DATA LISTING START

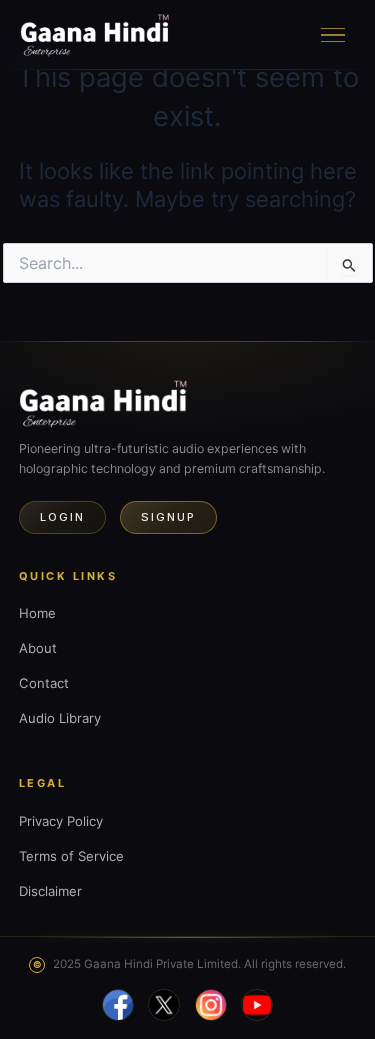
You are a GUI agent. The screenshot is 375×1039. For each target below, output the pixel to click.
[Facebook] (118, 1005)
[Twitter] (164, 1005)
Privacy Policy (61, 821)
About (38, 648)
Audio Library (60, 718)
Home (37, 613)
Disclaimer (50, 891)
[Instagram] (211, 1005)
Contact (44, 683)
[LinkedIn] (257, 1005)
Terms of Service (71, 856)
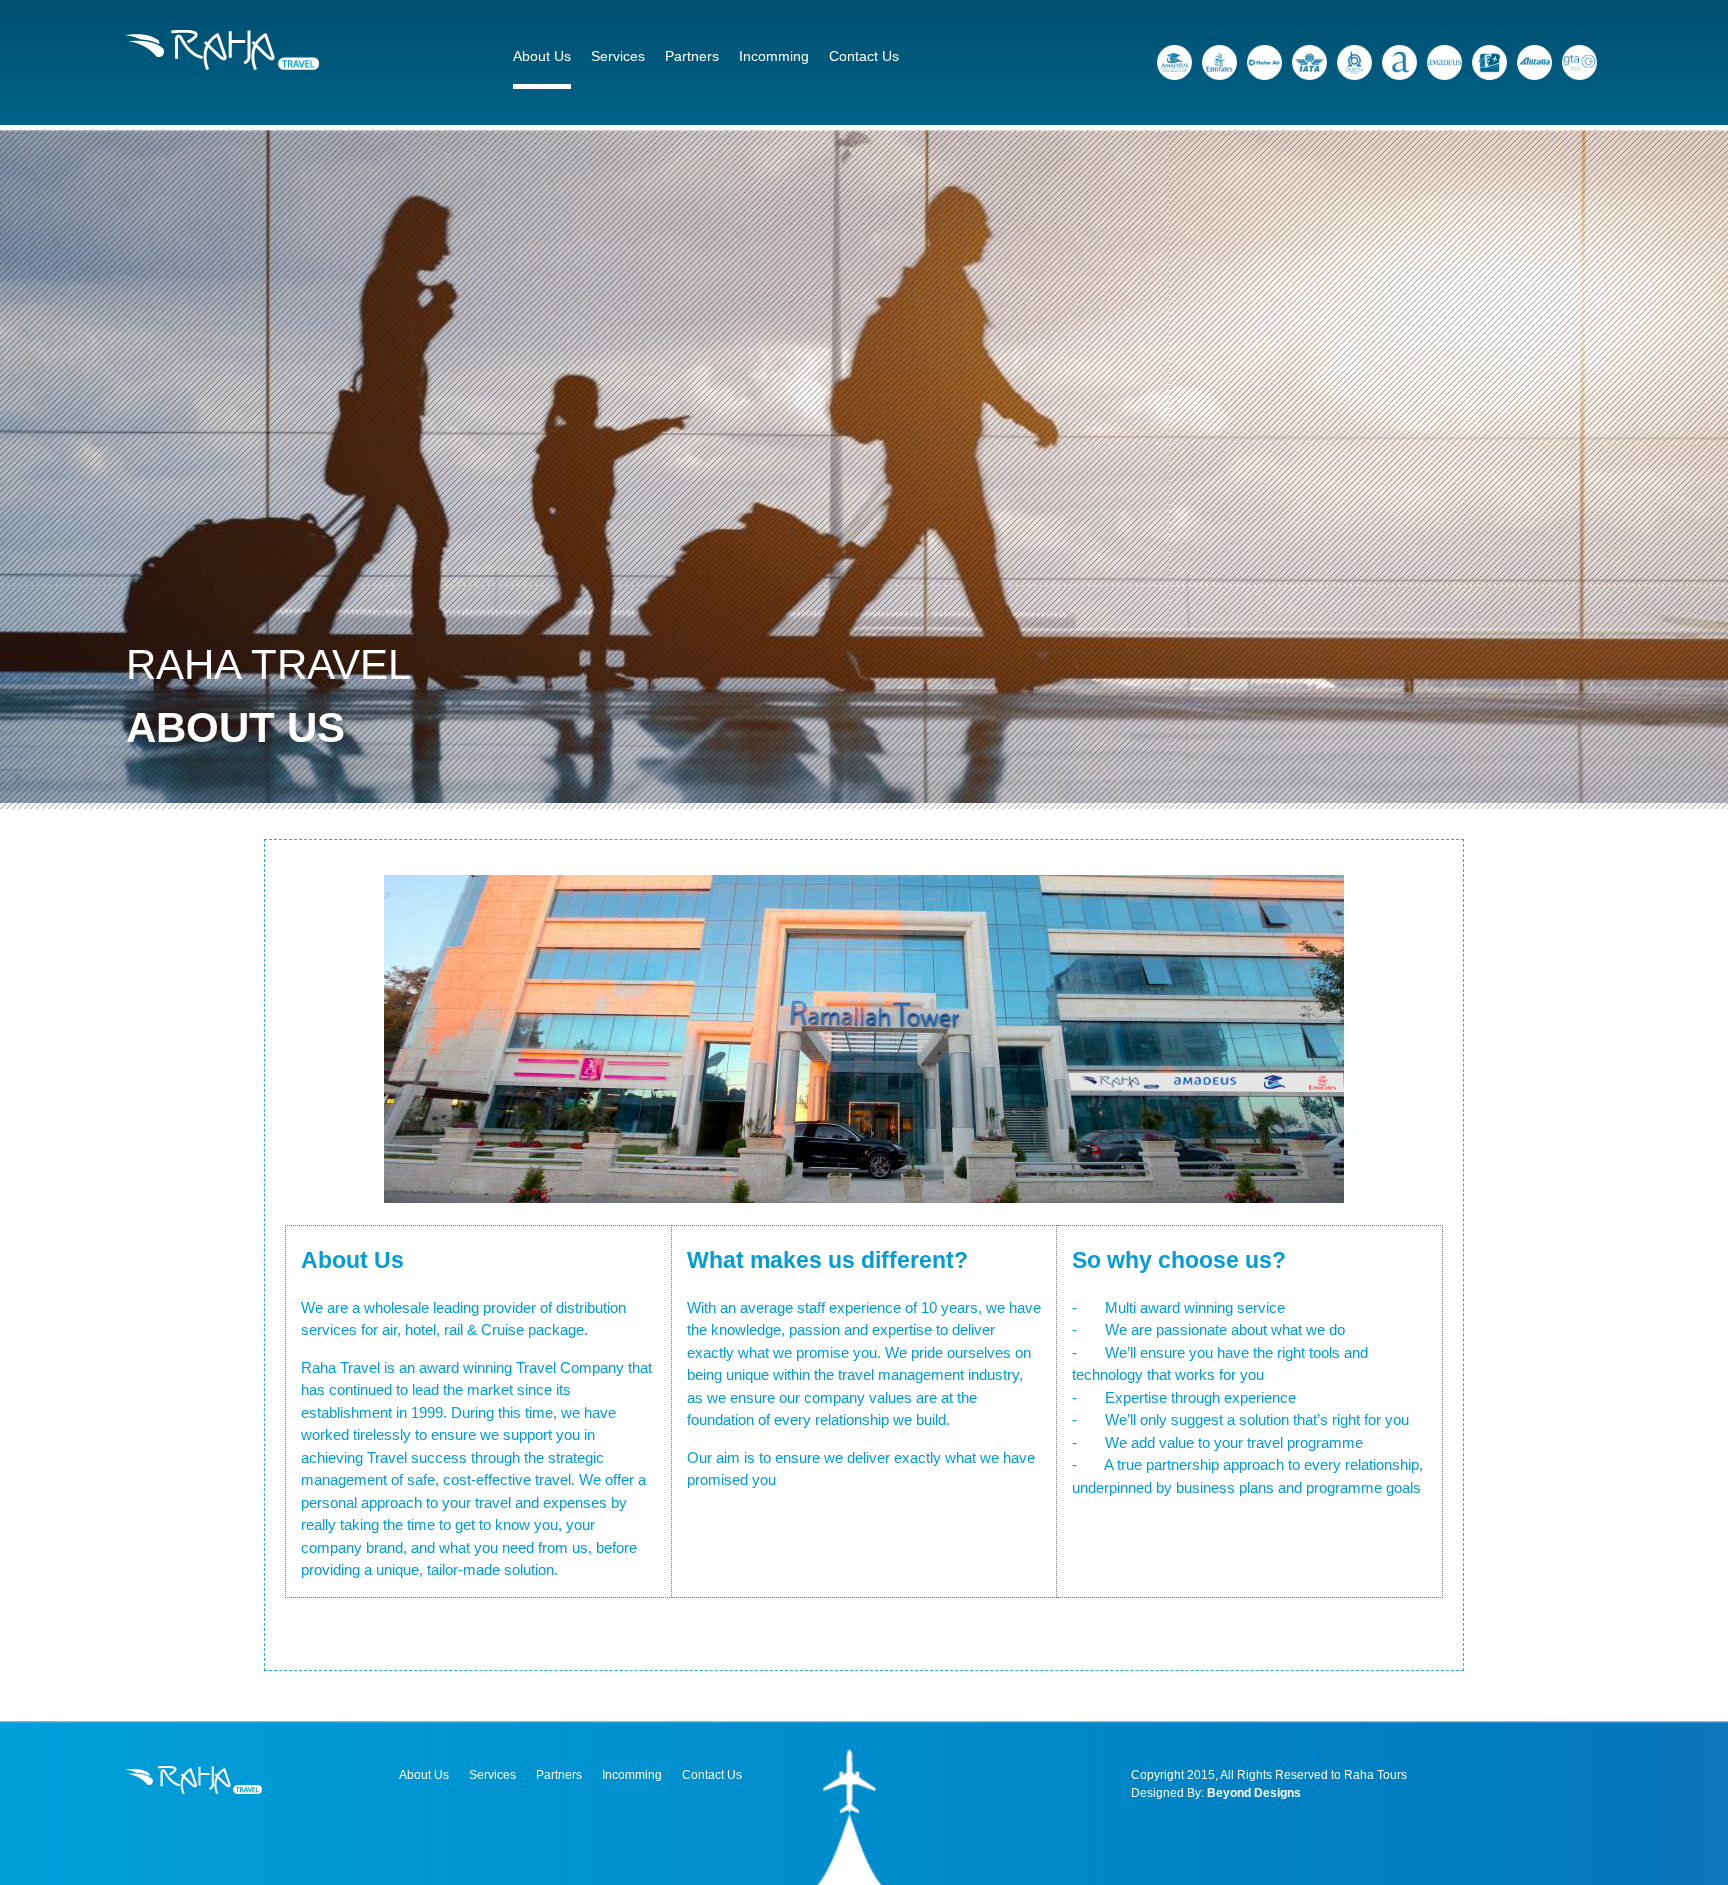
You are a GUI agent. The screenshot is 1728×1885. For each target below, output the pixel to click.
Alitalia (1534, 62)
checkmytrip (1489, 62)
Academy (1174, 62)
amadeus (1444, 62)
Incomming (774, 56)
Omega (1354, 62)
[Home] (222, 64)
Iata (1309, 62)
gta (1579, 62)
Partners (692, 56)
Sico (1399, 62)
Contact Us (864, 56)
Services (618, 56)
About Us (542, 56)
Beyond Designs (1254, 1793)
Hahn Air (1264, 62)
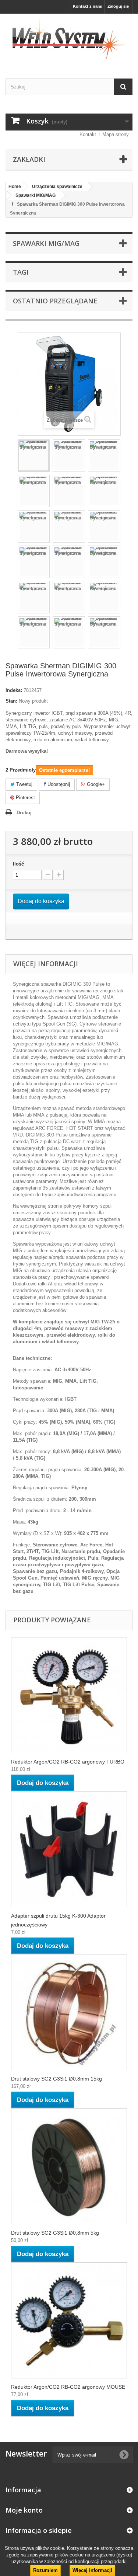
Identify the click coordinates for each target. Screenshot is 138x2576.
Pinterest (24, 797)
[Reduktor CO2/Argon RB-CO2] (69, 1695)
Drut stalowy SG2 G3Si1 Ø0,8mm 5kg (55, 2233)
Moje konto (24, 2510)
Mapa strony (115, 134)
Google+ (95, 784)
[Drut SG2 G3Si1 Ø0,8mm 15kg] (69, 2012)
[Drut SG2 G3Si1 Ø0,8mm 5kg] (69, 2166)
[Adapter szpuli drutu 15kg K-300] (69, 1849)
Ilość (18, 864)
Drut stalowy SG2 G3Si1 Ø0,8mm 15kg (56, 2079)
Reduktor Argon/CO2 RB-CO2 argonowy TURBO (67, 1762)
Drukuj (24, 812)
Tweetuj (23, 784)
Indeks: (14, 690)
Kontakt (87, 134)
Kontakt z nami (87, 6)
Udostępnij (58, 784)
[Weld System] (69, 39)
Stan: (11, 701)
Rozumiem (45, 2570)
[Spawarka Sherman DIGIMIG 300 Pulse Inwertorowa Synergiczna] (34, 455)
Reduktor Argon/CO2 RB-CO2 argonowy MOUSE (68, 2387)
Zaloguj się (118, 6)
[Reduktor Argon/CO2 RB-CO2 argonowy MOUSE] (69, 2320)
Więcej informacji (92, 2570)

DATA LISTING END

Restate each of the entries above word for word and skip every image.

You are a GUI agent. The screenshot is 375×1039. For each target below, output the pixel to click.
[Facebook] (118, 1005)
[Twitter] (164, 1005)
Privacy Policy (61, 821)
About (38, 648)
Audio Library (60, 718)
Home (37, 613)
Disclaimer (50, 891)
[Instagram] (211, 1005)
Contact (44, 683)
[LinkedIn] (257, 1005)
Terms of Service (71, 856)
You are a GUI agent. The screenshot is 1728×1885. For each target below, output the pixel to click.
Alitalia (1534, 62)
checkmytrip (1489, 62)
Academy (1174, 62)
amadeus (1444, 62)
Incomming (774, 56)
Omega (1354, 62)
[Home] (222, 64)
Iata (1309, 62)
gta (1579, 62)
Partners (692, 56)
Sico (1399, 62)
Contact Us (864, 56)
Services (618, 56)
About Us (542, 56)
Beyond Designs (1254, 1793)
Hahn Air (1264, 62)
Identify the click coordinates for each target. Screenshot is 138x2576.
Pinterest (24, 797)
[Reduktor CO2/Argon RB-CO2] (69, 1695)
Drut stalowy SG2 G3Si1 Ø0,8mm 5kg (55, 2233)
Moje konto (24, 2510)
Mapa strony (115, 134)
Google+ (95, 784)
[Drut SG2 G3Si1 Ø0,8mm 15kg] (69, 2012)
[Drut SG2 G3Si1 Ø0,8mm 5kg] (69, 2166)
[Adapter szpuli drutu 15kg K-300] (69, 1849)
Ilość (18, 864)
Drut stalowy SG2 G3Si1 Ø0,8mm 15kg (56, 2079)
Reduktor Argon/CO2 RB-CO2 argonowy TURBO (67, 1762)
Drukuj (24, 812)
Tweetuj (23, 784)
Indeks: (14, 690)
Kontakt (87, 134)
Kontakt z nami (87, 6)
Udostępnij (58, 784)
[Weld System] (69, 39)
Stan: (11, 701)
Rozumiem (45, 2570)
[Spawarka Sherman DIGIMIG 300 Pulse Inwertorowa Synergiczna] (34, 455)
Reduktor Argon/CO2 RB-CO2 argonowy MOUSE (68, 2387)
Zaloguj się (118, 6)
[Reduktor Argon/CO2 RB-CO2 argonowy MOUSE] (69, 2320)
Więcej informacji (92, 2570)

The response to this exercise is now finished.